To evaluate the immune responsiveness of the fox airway epithelium, the scientists exposed cultures to various stimuli, including lipopolysaccharide (LPS)—a component of bacterial cell walls, which typically triggers an immune response. Remarkably, at four hours after exposure, TNF expression increased dramatically with a fold change of 51.9, indicating an active response mechanism to potentially harmful agents.
However, the models also revealed varied responses to different stimuli. For instance, after 24 hours, TNF expression decreased to a fold change of 3.2 following LPS exposure, while lesser reactions were observed with other stimuli such as phorbol-12-myristate-13-acetate (PMA) and nematode antigens. This provides insight into the innate immune mechanisms active within the red foxes’ airways, highlighting the complexity of their responses to pathogens.
The study underscores the significant advancements that these ALI organoid models represent for the field of respiratory research, particularly regarding less commonly studied species like the red fox. The in vitro model will facilitate better understanding of how wildlife can play a role in disease transmission and the immune responses that underpin these interactions.
Moreover, the research addresses a crucial gap in the existing literature, which often lacks well-differentiated in vitro models for wildlife species.
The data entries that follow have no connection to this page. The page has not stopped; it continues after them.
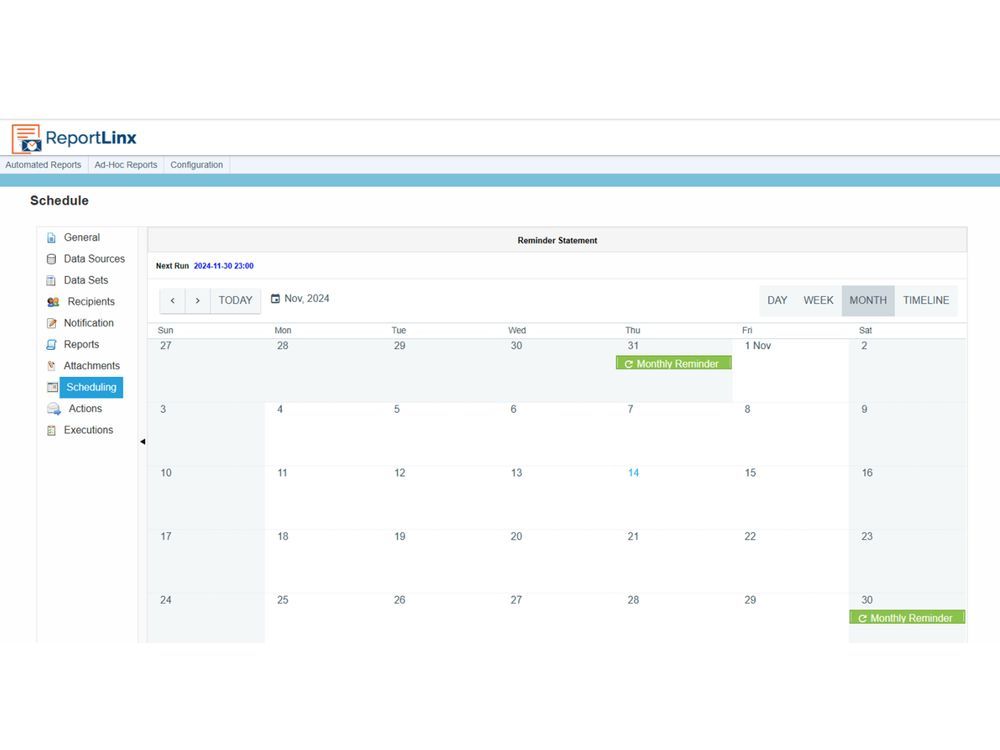Open Monthly Reminder event on 30th

(907, 618)
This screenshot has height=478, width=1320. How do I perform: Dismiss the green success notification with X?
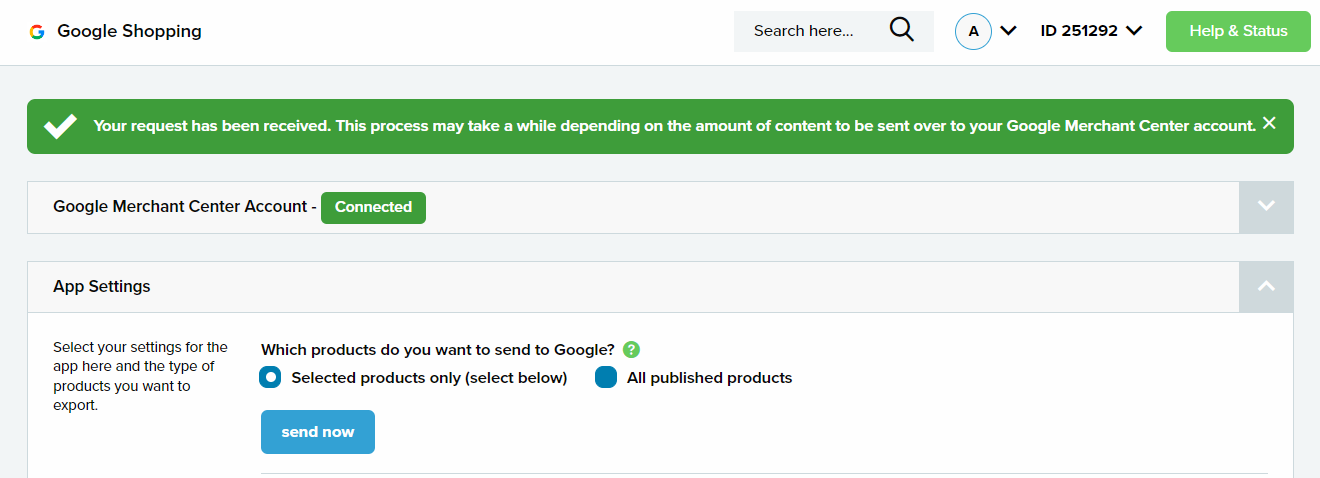click(1269, 123)
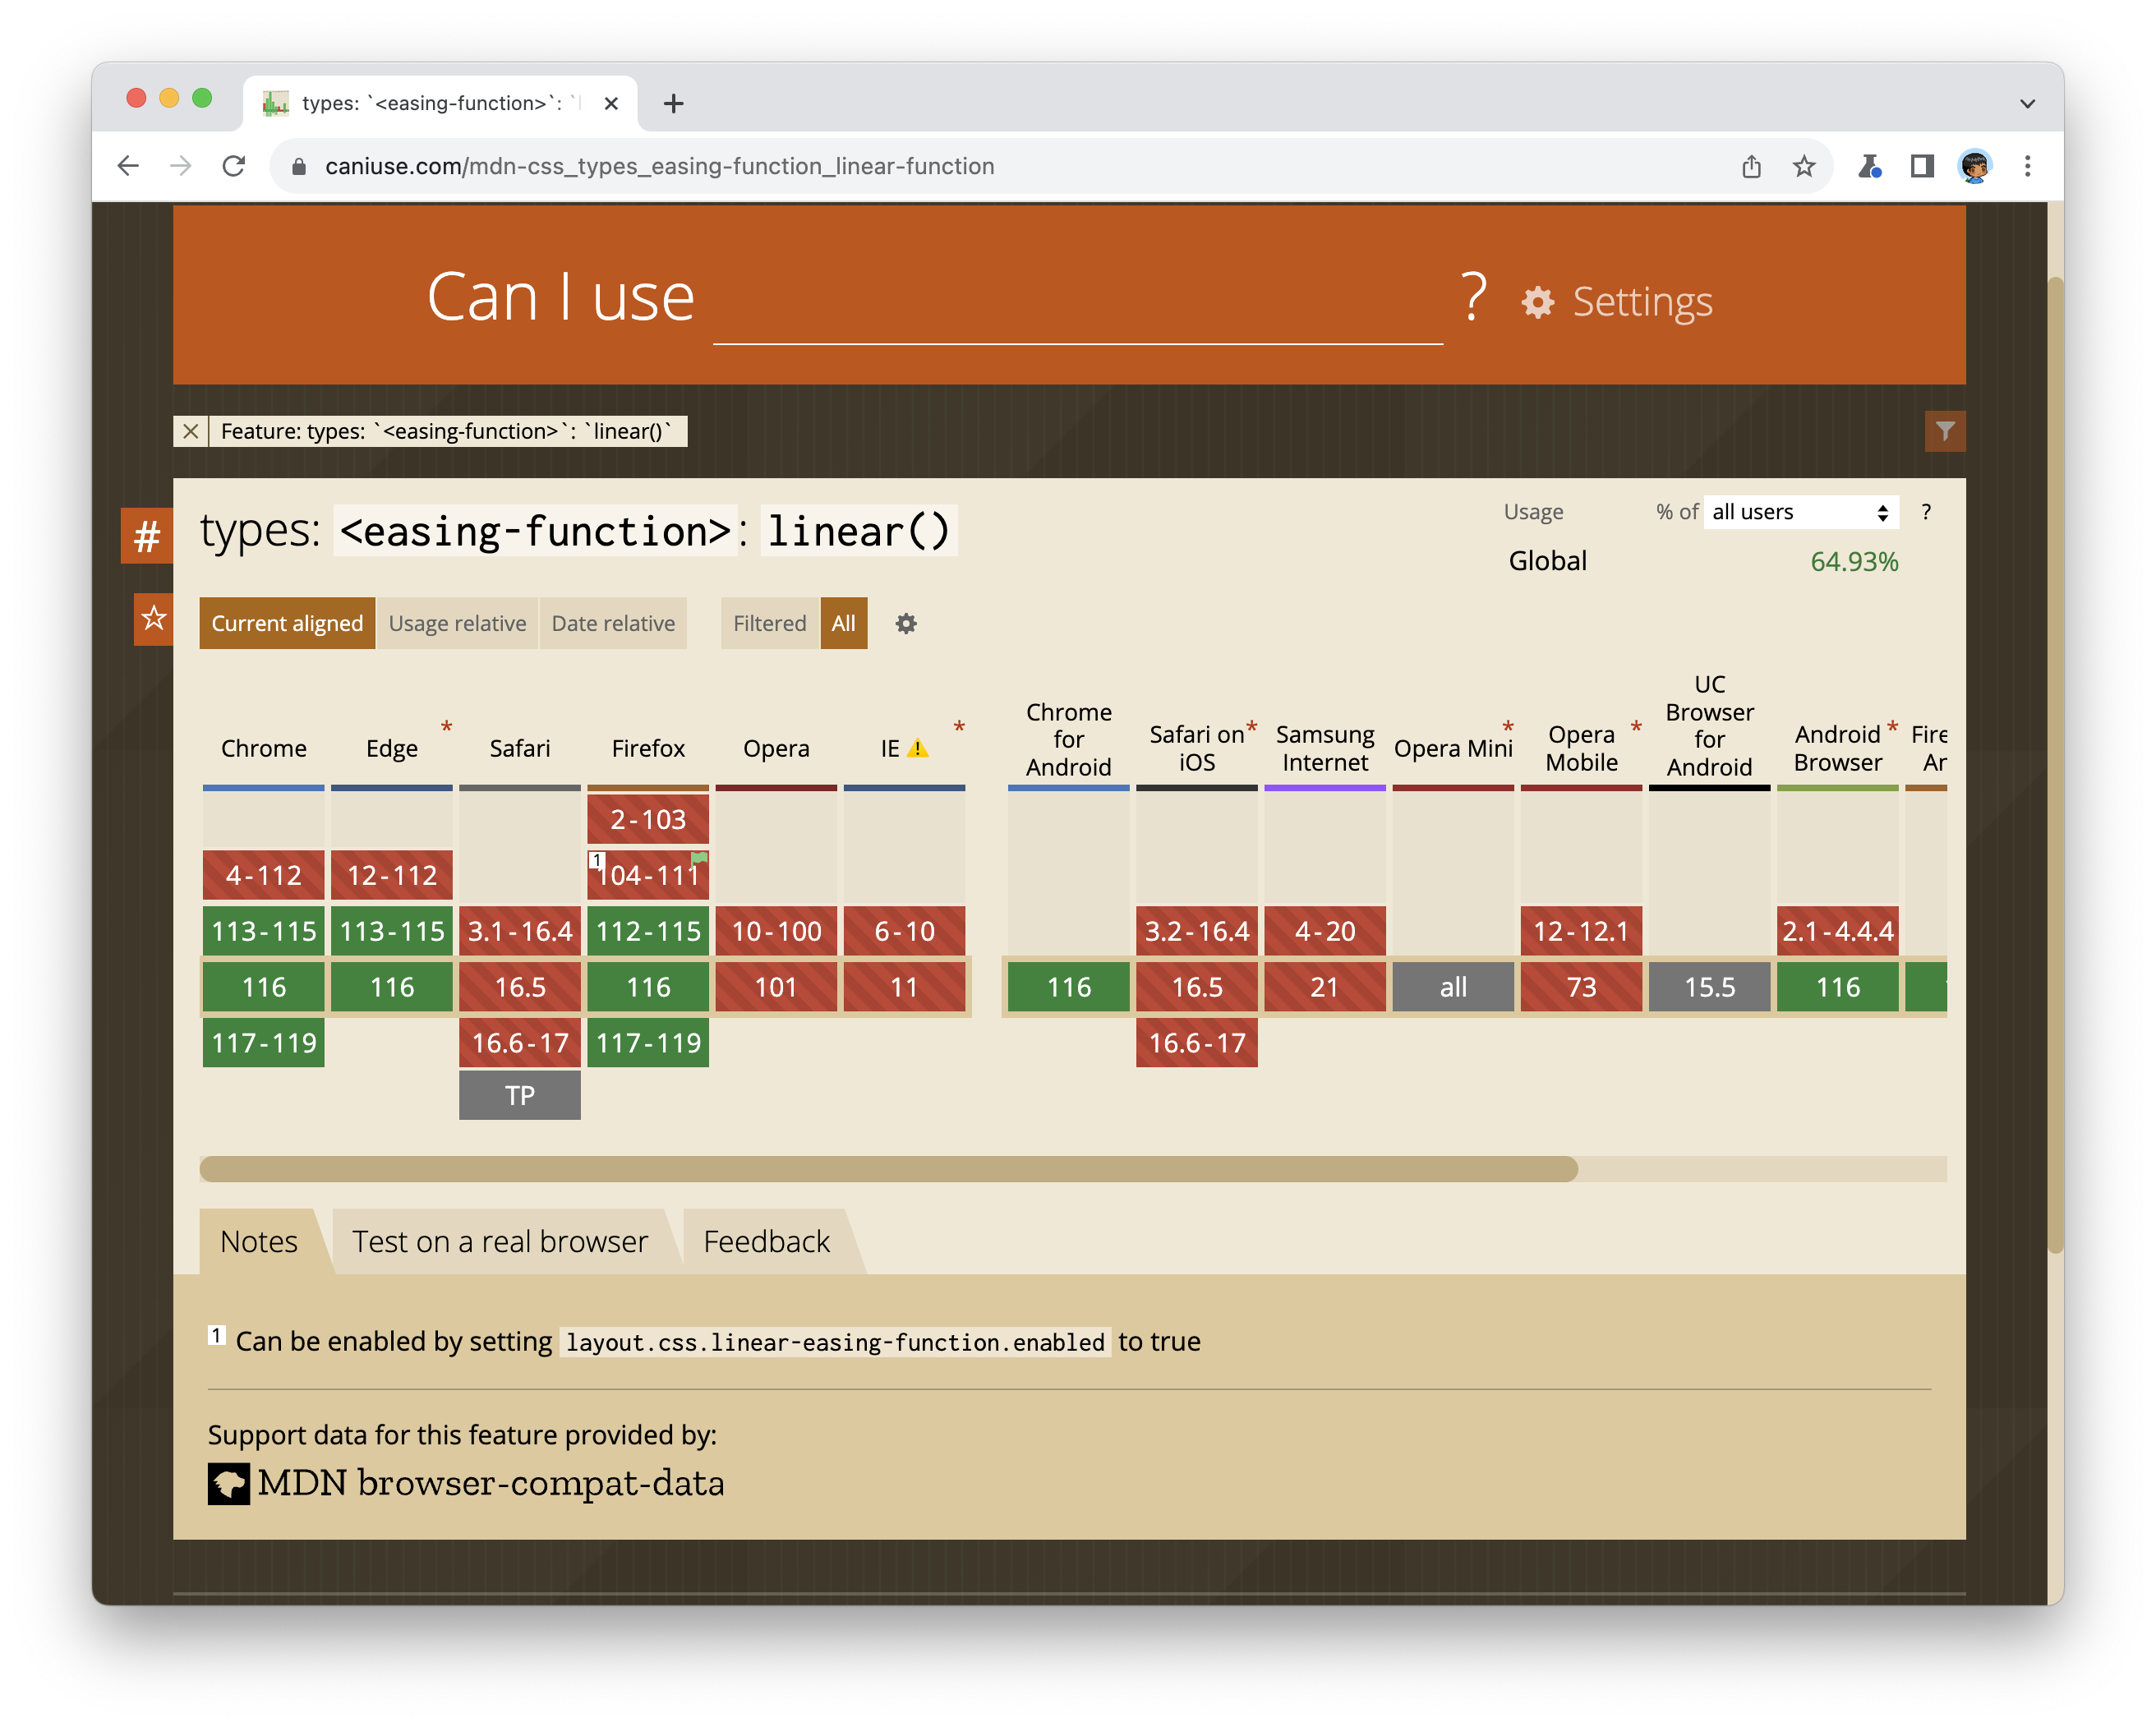
Task: Switch to Usage relative view
Action: tap(457, 623)
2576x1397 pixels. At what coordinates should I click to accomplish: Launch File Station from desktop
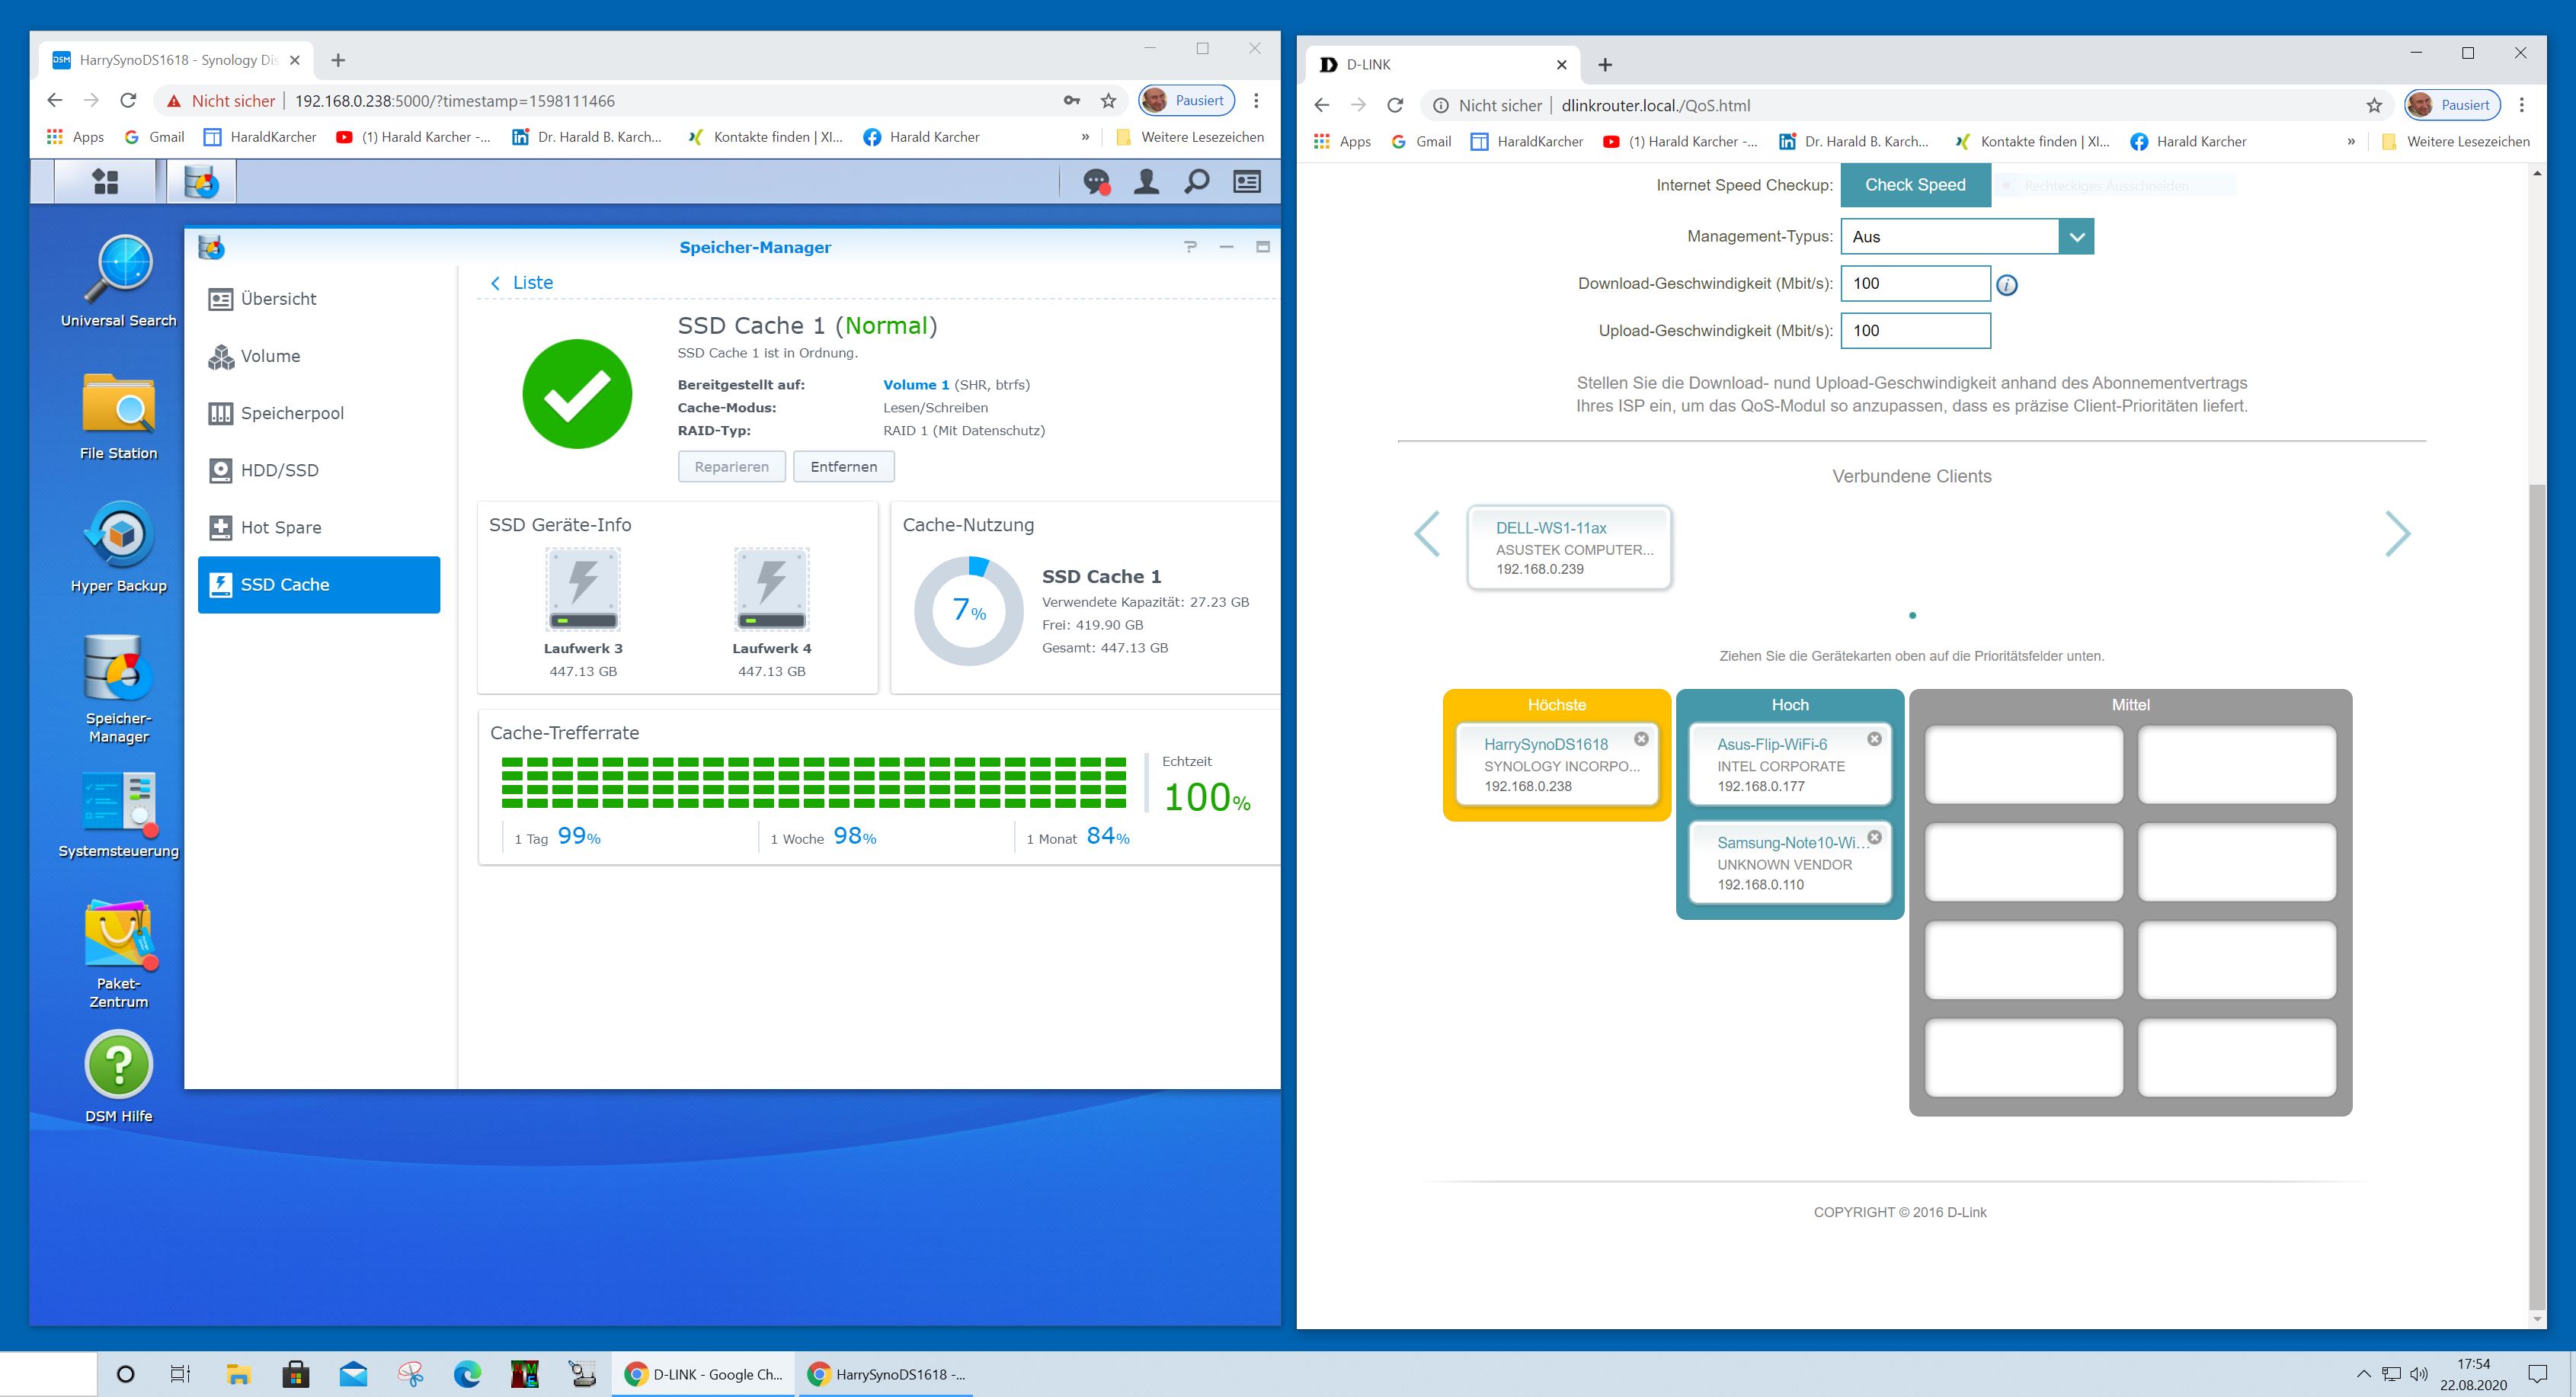(x=118, y=405)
Establishing such models not only aids in the study of host-pathogen interactions but also opens avenues for better public health strategies and veterinary responses to wildlife-transmitted zoonoses.
In conclusion, the newly developed red fox ALI model not only enhances the understanding of respiratory biology in this important species but also serves as a versatile platform for advancing research into zoonotic diseases, thereby highlighting the interconnectedness of animal and human health.